Why Saudis speak with conflicting voices on peace plan
Saudi Arabia's Middle East peace plan will be in the international diplomatic spotlight this week at two important summit meetings - the Arab summit in Fez, Morocco, and the European Community summit in London.
What has kept the Saudi proposals alive since they were first enunciated by Crown Prince Fahd back in August is widening recognition that the Saudi plan could offer:
* The thin end of the wedge for an Arab recognition of Israel's right to exist - broader than just Egypt's acceptance of the latter in the Egyptian-Israeli peace treaty.
* A bridge for a wider treatment of the Palestinian problem than that established in the Camp David accords, should the latter eventually bog down in stalemate - which seems increasingly likely.
But ironically, to keep the Saudi proposals alive, virtually everybody with any positive interest in them is having to equivocate, including the Saudi government itself.
(There is no equivocation on the part of Israel and Libya. To Israeli Prime Minister Menachem Begin, the Saudi plan is a move intended to dismember Israel piecemeal. To Libyan leader Muammar Qaddafi, the plan is a US-backed move to sell out the Palestinians and get the rest of the Arab world to accept Israel. Some of the more radical Palestinian splinter groups take a similar line.)
To keep their plan afloat, the Saudis recognize that they must secure and maintain the interest in it of: the Palestine Liberation Organization (PLO), Syria, Jordan, and the United States. Jordan and the US have already declared a favorable interest. PLO leader Yasser Arafat - who arrived in Saudi Arabia unexpectedly Nov. 22 to confer with King Khalid - has equivocated. Syria, usually a hard-line rejectionist on negotiation with the Israelis, has had remarkably little to say about the Saudi plan.
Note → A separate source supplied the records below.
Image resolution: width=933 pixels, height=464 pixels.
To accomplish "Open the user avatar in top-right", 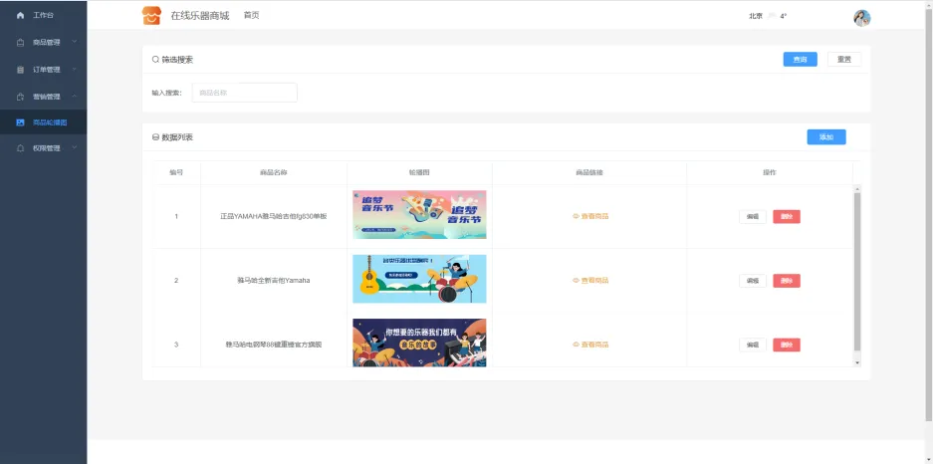I will pyautogui.click(x=861, y=17).
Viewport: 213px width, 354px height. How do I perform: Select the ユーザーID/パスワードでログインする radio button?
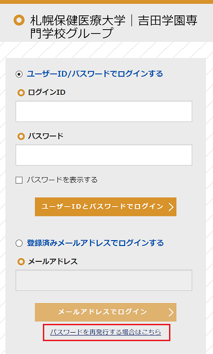coord(19,74)
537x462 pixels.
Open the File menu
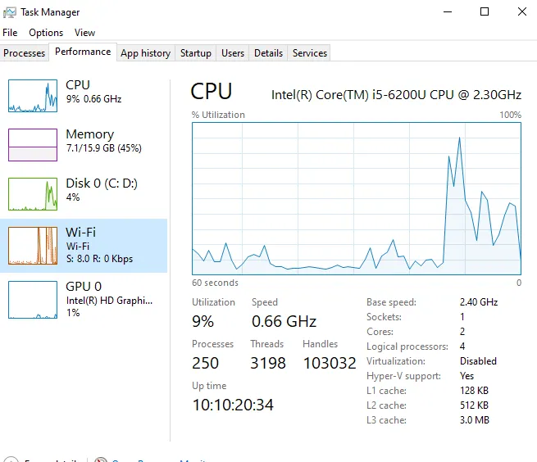10,33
The immediate challenge to the Saudis is to get PLO and Syrian support for their plan without alienating the US. The problem is that the PLO and Syria are constituencies so very different from the US.
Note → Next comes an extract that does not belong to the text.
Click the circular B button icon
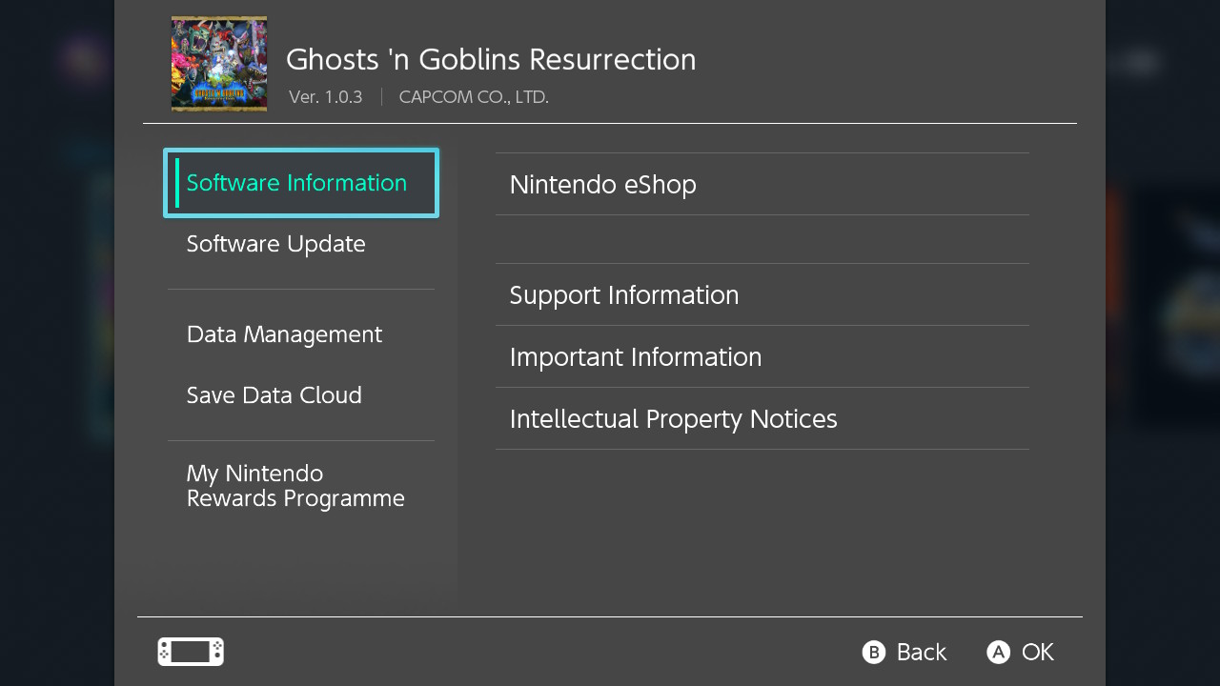The image size is (1220, 686). (x=874, y=652)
To keep US support, the Saudis need to make their plan sound as generous as possible toward Israel and cautious on the issue of a Palestinian state. But to win PLO and Syrian support, they need to make the plan sound generous toward the Palestinians and as tough as possible toward Israel. This explains why the Saudis sometimes seem to be speaking with two conflicting voices, depending upon the audience being addressed.
The Saudis are hoping to secure support for their plan at the Fez summit. This support, from their point of view, must include the voices of the PLO and Syria. Colonel Qaddafi has announced he will boycott the summit, so one of the most frequently disruptive voices will be absent.
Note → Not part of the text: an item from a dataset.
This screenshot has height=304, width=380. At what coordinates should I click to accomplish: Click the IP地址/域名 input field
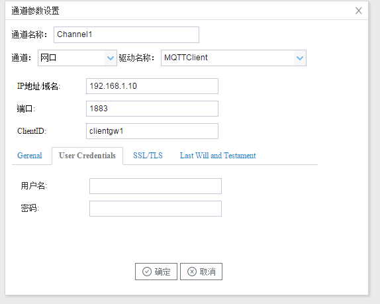[x=152, y=86]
The Saudis do have useful cards to play in their diplomatic game with the PLO and Syria. For both, Saudi Arabia is a generous financial benefactor. Syria has an almost paranoid fear of being left out in the cold to face Israel on its own. And as an incentive to both the PLO and Syria, the Saudis are reportedly dangling before them the possibility of establishing diplomatic relations with Moscow. This in turn could be represented as a Saudi willingness to meet hard-line Arab objections by playing a Soviet card as leverage on the US.
Significantly perhaps, when the ''rejectionists'' (Libya, Syria, Iraq, Algeria, South Yemen, and the PLO) met last week to agree on a common policy at Fez on the Saudi proposals, the gathering adjourned without announcing any such policy. Some analysts wondered whether this was due to either Syrian or PLO equivocation.
If so, they are not the only equivocators in the game. In Israeli eyes, the Reagan administration in the US has been blowing first hot and then cold on the Saudi proposals. Israelis insist that the Camp David route and the Saudi plan are mutually exclusive and that no government can in good faith back both. The Israeli government can hardly have been reassured when President Reagan, at his most recent news conference, kept the US line open to the Saudi proposals.
The European leaders, at their London summit at the end of this week, can be expected to join in the general equivocation. The European Community, ever since its Venice declaration of 1980, has been more pro-PLO than is the US. This has led it to back the Saudi peace plan more warmly than the US - and to be generally skeptical about the Camp David approach ever leading to an acceptable resolution of the Palestinian issue likely to ensure peace.
The Europeans produced cries of protest from Palestinians and other hard-line Arabs when European troops were offered to help the US police the Camp David accords in Sinai. Don't worry, the Europeans retorted, this doesn't mean that we are going back on our Venice declaration or our support for the Saudi plan.
That only infuriated the Israelis, who have hinted they will veto European participation in the Sinai policing operation unless it is accompanied by an unequivocal declaration of support for Camp David.
There remain, it would seem, two options for the Europeans. Going back on their tacit agreement to join in the Sinai policing operation - or equivocation.